# Data Processing and Export for Modeling work later

In [3]:
# importing all libraries here
import numpy as np
import pandas as pd
import gdown
import os
import seaborn as sns
from wordcloud import WordCloud
import matplotlib.pyplot as plt
from nltk.tokenize import word_tokenize
from nltk.stem import WordNetLemmatizer
import nltk
from nltk.corpus import stopwords
from nltk.stem import PorterStemmer
import string
import re
import spacy

In [4]:
# Load the raw dataset
os.makedirs("../data", exist_ok=True)

url = f"https://drive.google.com/uc?id=1OeMI3bTQHZrCchkI-vMv2Ibv6RLGk7aS"
output = "../data/sentiment140.csv"

gdown.download(url, output, quiet=False)

Downloading...
From (original): https://drive.google.com/uc?id=1OeMI3bTQHZrCchkI-vMv2Ibv6RLGk7aS
From (redirected): https://drive.google.com/uc?id=1OeMI3bTQHZrCchkI-vMv2Ibv6RLGk7aS&confirm=t&uuid=60c53a92-4e18-499e-a387-1af6897e4fe5
To: /data/sentiment140.csv
100%|██████████| 239M/239M [00:01<00:00, 170MB/s]


'../data/sentiment140.csv'

In [5]:
# Naming columns for readability

columns = [
    "target",    # Sentiment (0=negative, 2=neutral, 4=positive)
    "id",        # Tweet ID
    "date",      # Date of tweet
    "flag",      # Query flag
    "user",      # Username
    "text"       # Tweet text
]

df = pd.read_csv(
    "../data/sentiment140.csv",
    encoding='latin-1',
    header=None,
    names=columns
)

# Show first 5 rows

df.head(5)

Unnamed: 0,target,id,date,flag,user,text
0,0,1467810369,Mon Apr 06 22:19:45 PDT 2009,NO_QUERY,_TheSpecialOne_,"@switchfoot http://twitpic.com/2y1zl - Awww, t..."
1,0,1467810672,Mon Apr 06 22:19:49 PDT 2009,NO_QUERY,scotthamilton,is upset that he can't update his Facebook by ...
2,0,1467810917,Mon Apr 06 22:19:53 PDT 2009,NO_QUERY,mattycus,@Kenichan I dived many times for the ball.
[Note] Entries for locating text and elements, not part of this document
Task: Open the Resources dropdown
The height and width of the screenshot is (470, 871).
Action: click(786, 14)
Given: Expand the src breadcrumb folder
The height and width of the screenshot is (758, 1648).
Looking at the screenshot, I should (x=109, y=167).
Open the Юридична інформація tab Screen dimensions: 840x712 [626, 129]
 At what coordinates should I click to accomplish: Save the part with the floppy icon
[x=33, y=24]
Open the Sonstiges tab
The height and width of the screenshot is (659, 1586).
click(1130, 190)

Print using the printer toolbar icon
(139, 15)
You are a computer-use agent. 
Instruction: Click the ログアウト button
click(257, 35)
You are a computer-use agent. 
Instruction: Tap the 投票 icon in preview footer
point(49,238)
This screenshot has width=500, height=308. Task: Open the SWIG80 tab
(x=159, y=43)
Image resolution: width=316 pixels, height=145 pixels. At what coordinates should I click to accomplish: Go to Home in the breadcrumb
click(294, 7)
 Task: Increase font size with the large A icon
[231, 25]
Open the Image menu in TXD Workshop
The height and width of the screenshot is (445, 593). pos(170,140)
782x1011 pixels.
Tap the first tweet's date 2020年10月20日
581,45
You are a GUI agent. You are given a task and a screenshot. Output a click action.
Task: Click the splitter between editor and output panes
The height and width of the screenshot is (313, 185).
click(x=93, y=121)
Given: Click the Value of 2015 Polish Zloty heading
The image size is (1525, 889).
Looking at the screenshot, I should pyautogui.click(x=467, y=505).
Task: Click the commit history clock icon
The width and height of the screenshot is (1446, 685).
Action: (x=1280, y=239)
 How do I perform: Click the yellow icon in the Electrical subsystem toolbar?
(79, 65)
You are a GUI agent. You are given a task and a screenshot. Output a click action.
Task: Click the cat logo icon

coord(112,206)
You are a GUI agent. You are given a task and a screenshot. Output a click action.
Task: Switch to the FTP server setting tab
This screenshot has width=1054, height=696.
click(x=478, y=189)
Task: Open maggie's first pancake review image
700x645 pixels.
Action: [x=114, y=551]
Man...
3,0,1467811184,Mon Apr 06 22:19:57 PDT 2009,NO_QUERY,ElleCTF,my whole body feels itchy and like its on fire
4,0,1467811193,Mon Apr 06 22:19:57 PDT 2009,NO_QUERY,Karoli,"@nationwideclass no, it's not behaving at all...."


## Data Preprocessing

- Convert Upper case words to Lower Case
- Change all mentions and charachters attached into "MENTION"
- Download stopwords, punkt_tab using nltk.download() function.
- for the stop_words add punctuations like , . " '
- Remove White space

In [6]:
# Download the stopwords and punkt_tab
nltk.download('stopwords')
nltk.download('punkt')

[nltk_data] Downloading package stopwords to /root/nltk_data...
[nltk_data]   Package stopwords is already up-to-date!
[nltk_data] Downloading package punkt to /root/nltk_data...
[nltk_data]   Package punkt is already up-to-date!


True

In [7]:
!python -m spacy download en_core_web_sm

Collecting en-core-web-sm==3.8.0
  Downloading https://github.com/explosion/spacy-models/releases/download/en_core_web_sm-3.8.0/en_core_web_sm-3.8.0-py3-none-any.whl (12.8 MB)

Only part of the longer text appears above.